PROBLEM REQUIREMENTS: Find each line of the records that contains the string "height", matching case, and copy those lines.

++++ DATASET ROWS

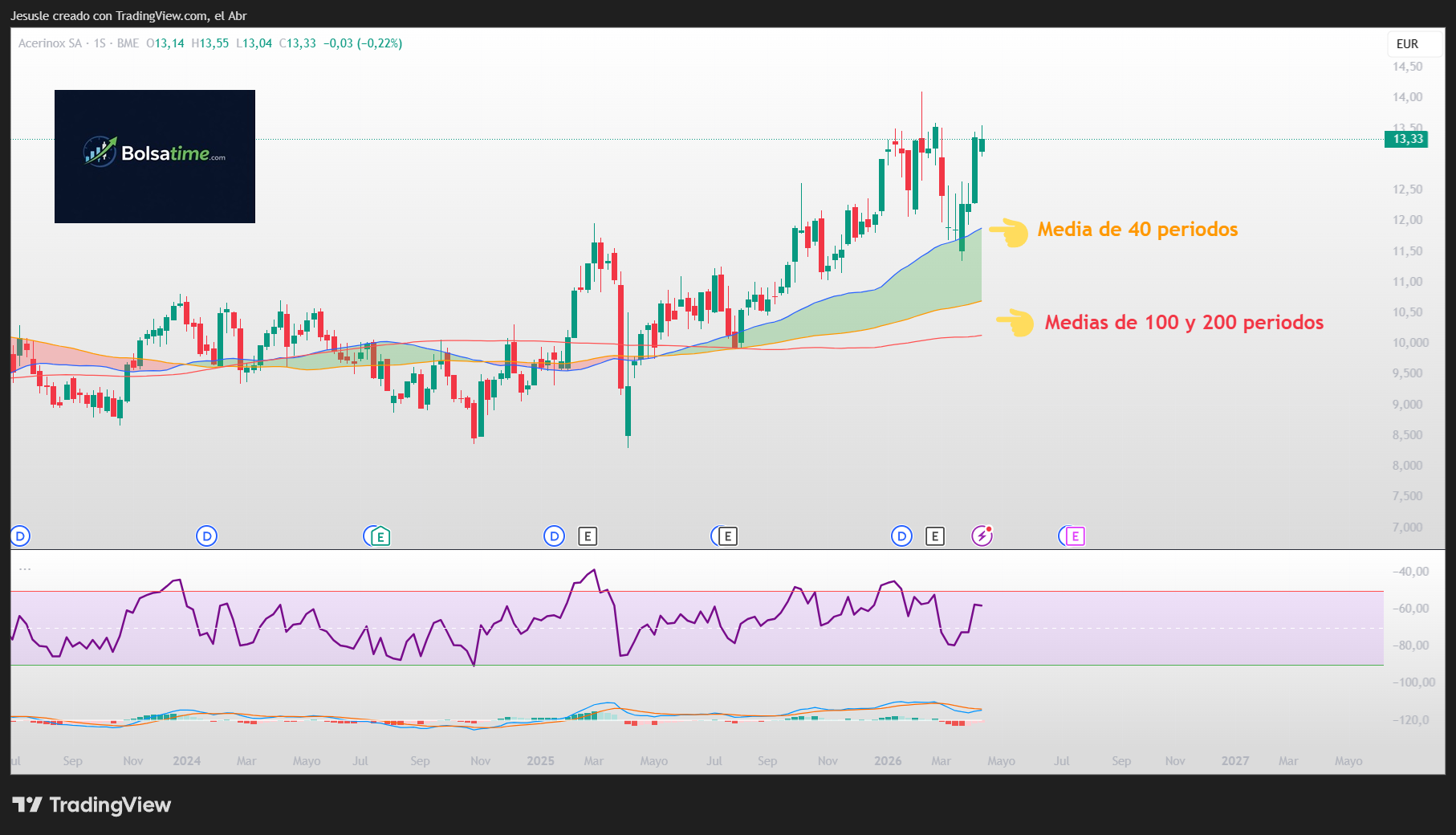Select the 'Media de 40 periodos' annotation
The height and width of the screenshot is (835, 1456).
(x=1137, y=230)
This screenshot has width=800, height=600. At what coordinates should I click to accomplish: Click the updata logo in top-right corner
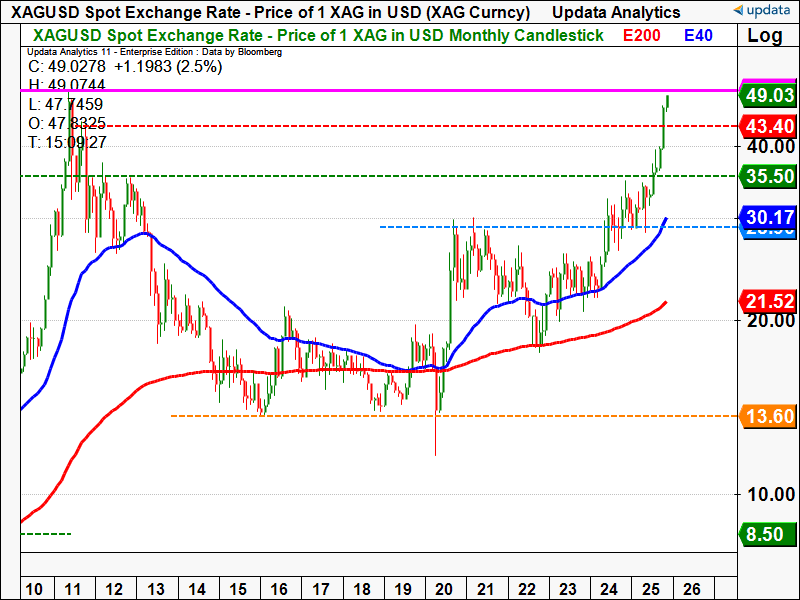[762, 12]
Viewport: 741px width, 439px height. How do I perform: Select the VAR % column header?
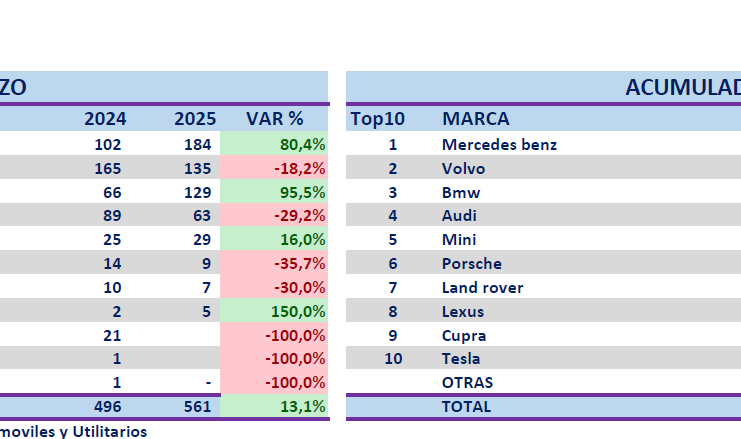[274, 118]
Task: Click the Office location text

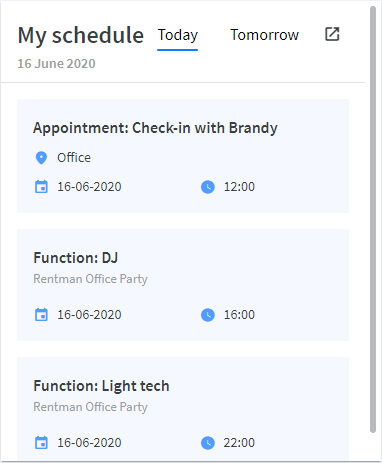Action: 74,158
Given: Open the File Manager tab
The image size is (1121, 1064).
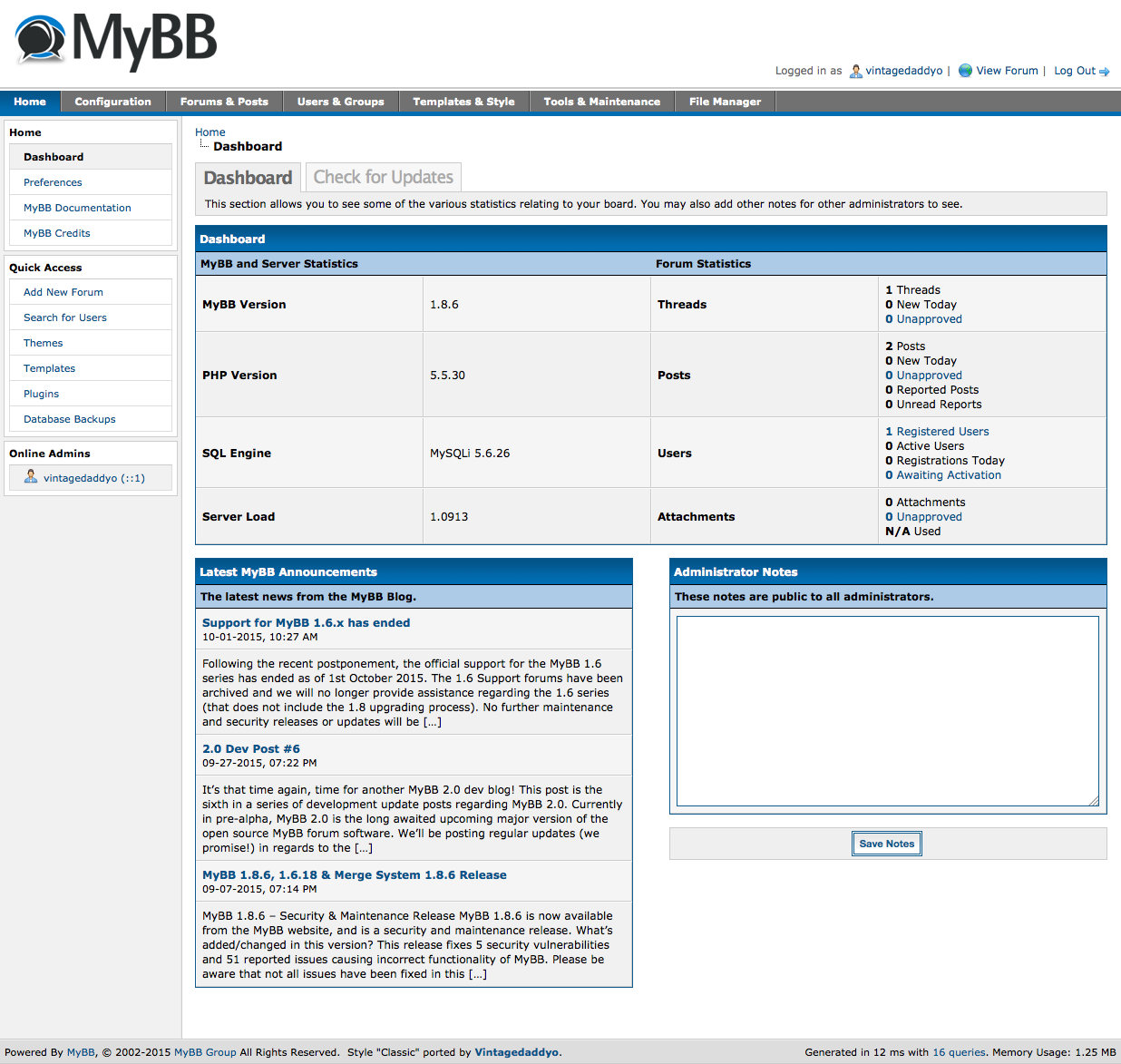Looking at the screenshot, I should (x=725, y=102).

++++++++
++++ DATASET ROWS

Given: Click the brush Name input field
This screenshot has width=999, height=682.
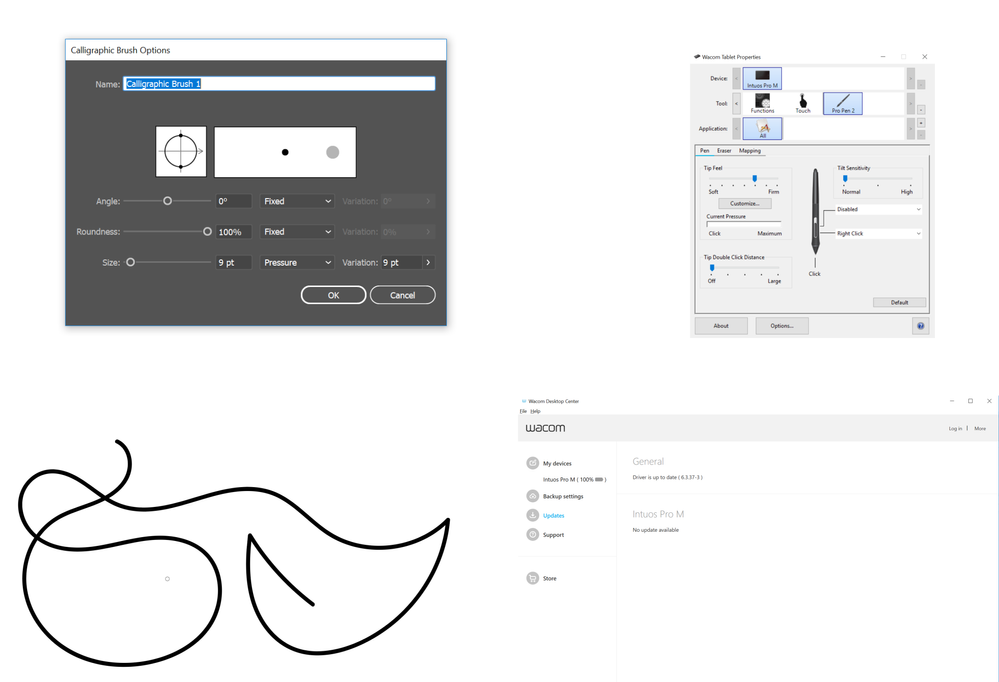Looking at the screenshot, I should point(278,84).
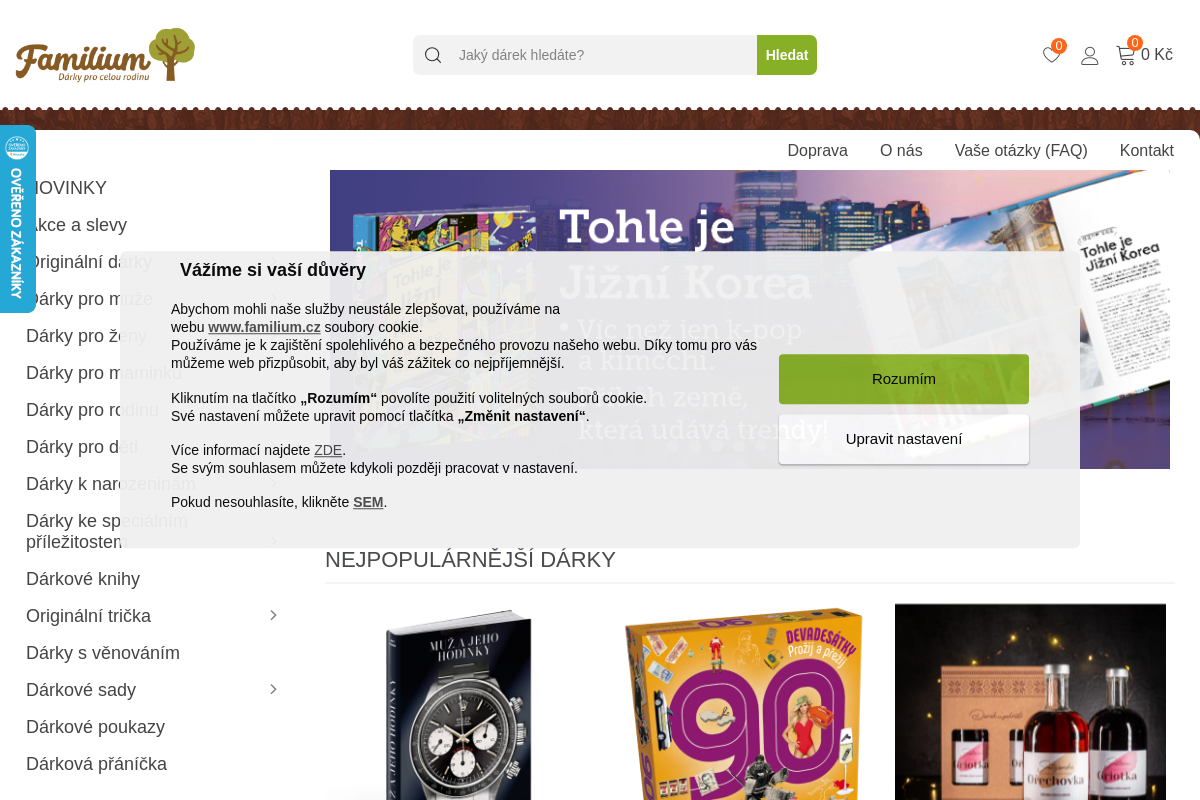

++++++++
++++ DATASET ROWS

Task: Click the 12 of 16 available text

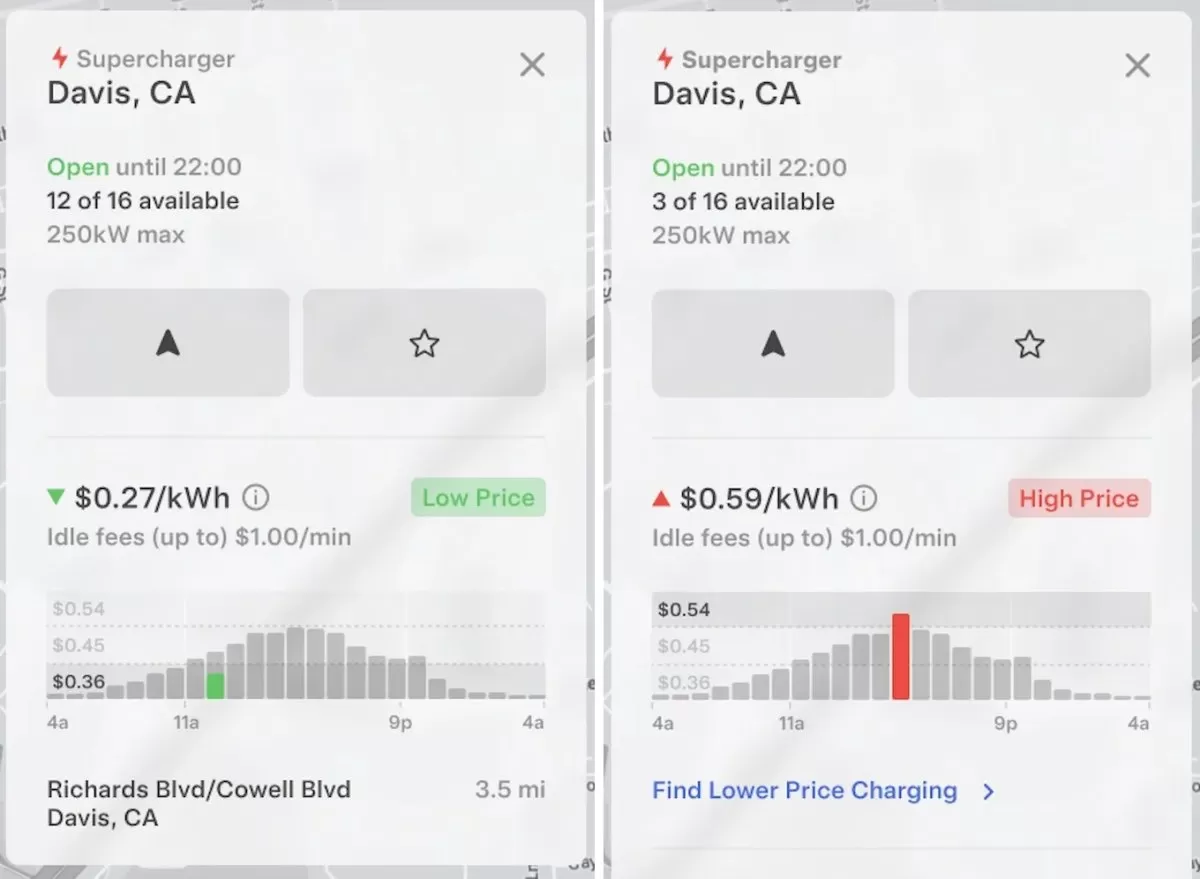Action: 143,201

++++++++

REPLY:
The height and width of the screenshot is (835, 1456).
This screenshot has width=800, height=600. At what coordinates should I click to accomplish: Click the updata logo in top-right corner
Viewport: 741px width, 439px height. How do I perform: Select the VAR % column header?
This screenshot has width=999, height=682.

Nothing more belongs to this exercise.